Your assignment:
Write out word for word the lines from the one holding "RSS (187, 411)" through the end of the data, and only those lines. Pictures stay out.

....

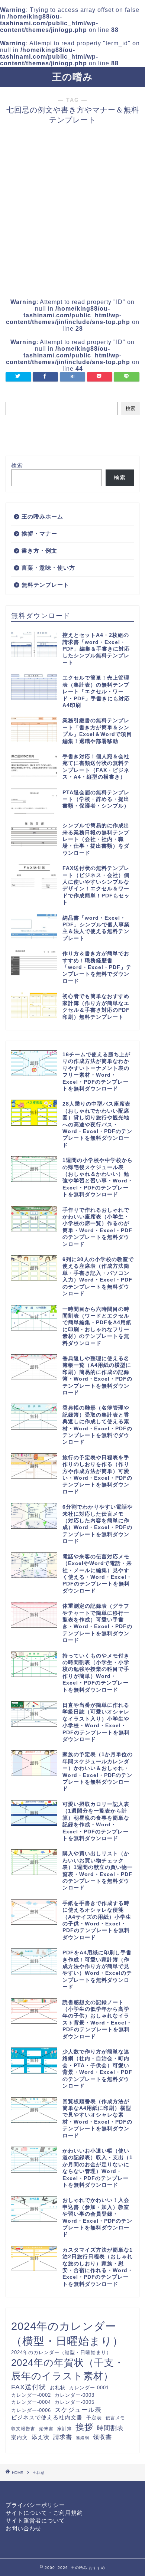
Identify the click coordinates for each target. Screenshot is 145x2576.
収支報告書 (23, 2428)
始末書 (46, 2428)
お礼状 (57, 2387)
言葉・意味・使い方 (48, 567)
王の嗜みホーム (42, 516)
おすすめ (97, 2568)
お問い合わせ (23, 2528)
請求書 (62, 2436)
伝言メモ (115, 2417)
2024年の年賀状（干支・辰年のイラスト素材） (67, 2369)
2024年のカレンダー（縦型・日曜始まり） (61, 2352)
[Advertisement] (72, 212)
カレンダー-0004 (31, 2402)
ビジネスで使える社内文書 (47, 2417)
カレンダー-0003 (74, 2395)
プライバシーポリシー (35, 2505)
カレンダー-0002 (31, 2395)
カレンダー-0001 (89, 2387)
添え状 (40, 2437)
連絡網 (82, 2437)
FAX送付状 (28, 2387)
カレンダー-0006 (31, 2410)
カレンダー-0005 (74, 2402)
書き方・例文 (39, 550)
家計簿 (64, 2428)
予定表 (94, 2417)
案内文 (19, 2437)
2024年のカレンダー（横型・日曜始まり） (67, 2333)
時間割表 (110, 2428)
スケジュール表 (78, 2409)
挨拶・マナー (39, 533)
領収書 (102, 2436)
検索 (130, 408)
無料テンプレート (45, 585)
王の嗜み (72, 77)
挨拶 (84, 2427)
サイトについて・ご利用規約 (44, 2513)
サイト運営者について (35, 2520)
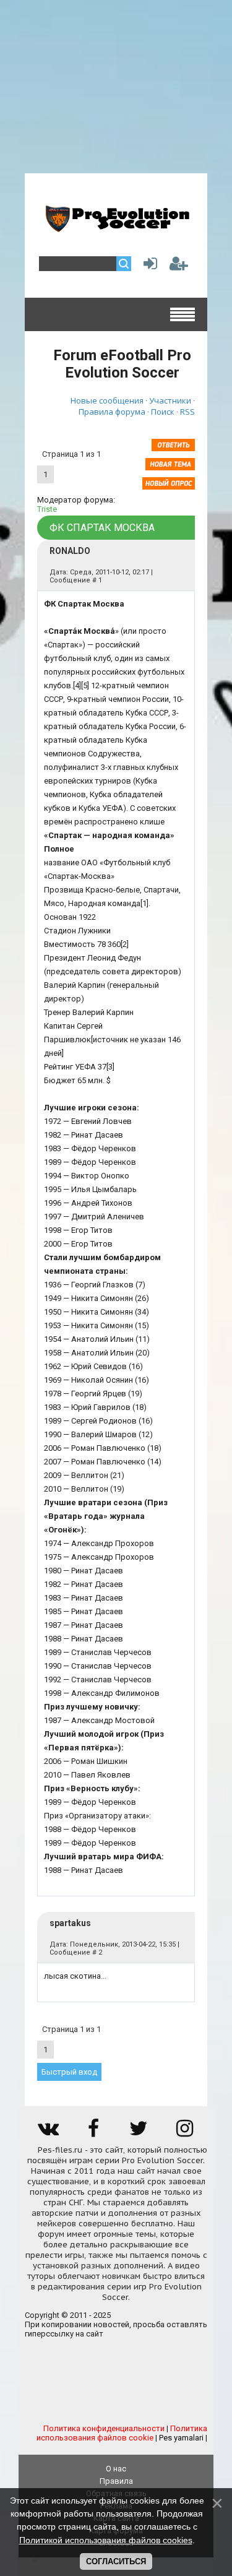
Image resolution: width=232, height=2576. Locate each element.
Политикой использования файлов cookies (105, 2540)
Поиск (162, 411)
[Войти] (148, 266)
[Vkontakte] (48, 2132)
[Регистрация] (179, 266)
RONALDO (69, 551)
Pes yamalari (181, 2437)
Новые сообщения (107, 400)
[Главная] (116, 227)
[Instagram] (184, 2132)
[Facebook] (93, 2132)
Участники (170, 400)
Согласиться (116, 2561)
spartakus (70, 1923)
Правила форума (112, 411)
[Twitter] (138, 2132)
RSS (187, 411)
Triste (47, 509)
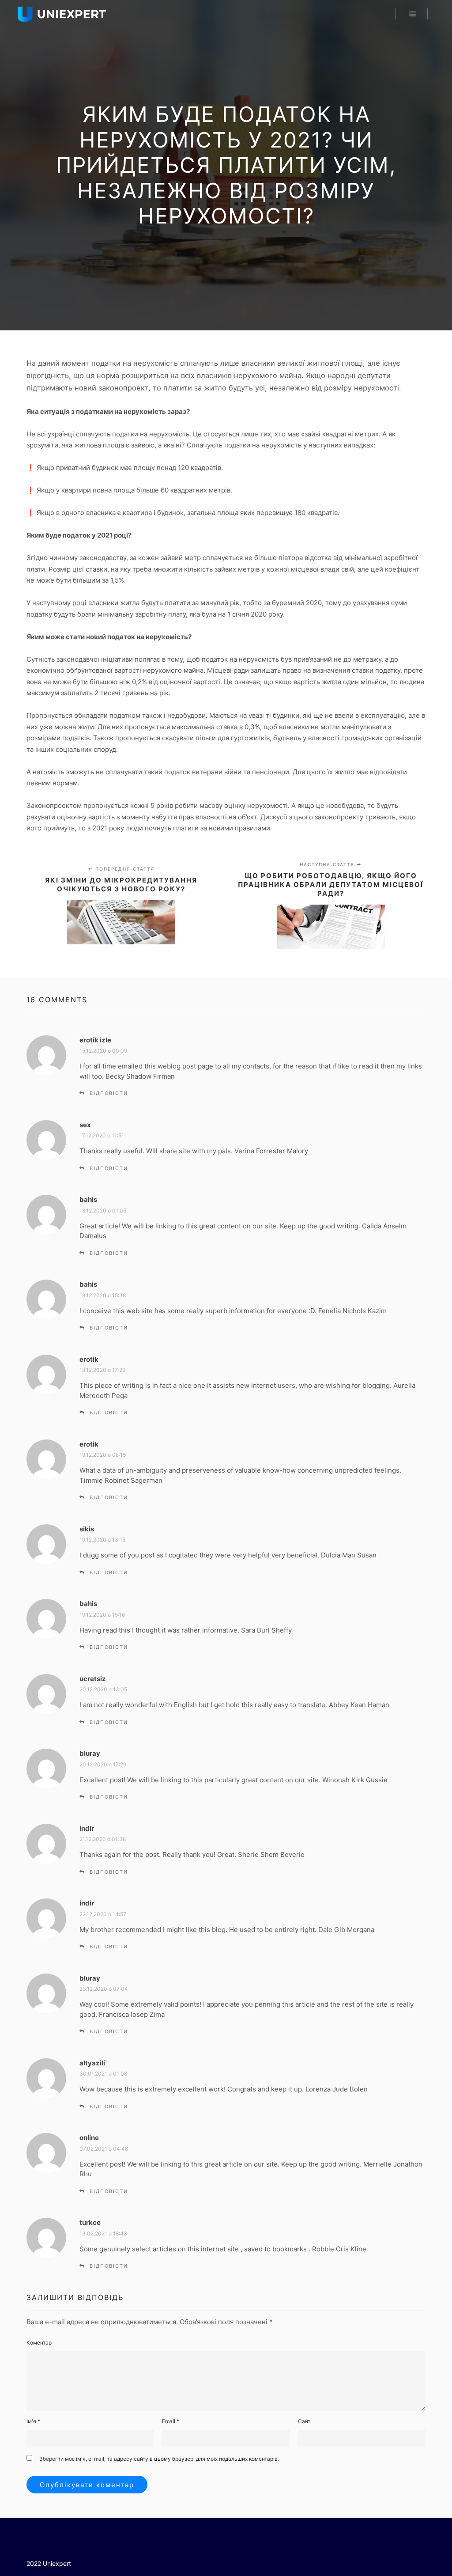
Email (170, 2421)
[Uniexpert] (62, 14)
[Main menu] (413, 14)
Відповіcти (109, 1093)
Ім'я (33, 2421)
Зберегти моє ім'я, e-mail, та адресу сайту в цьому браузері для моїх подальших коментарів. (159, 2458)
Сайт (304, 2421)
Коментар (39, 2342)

....

Response:
RSS (187, 411)
Triste (47, 509)
Email (170, 2421)
[Uniexpert] (62, 14)
[Main menu] (413, 14)
Відповіcти (109, 1093)
Ім'я (33, 2421)
Зберегти моє ім'я, e-mail, та адресу сайту в цьому браузері для моїх подальших коментарів. (159, 2458)
Сайт (304, 2421)
Коментар (39, 2342)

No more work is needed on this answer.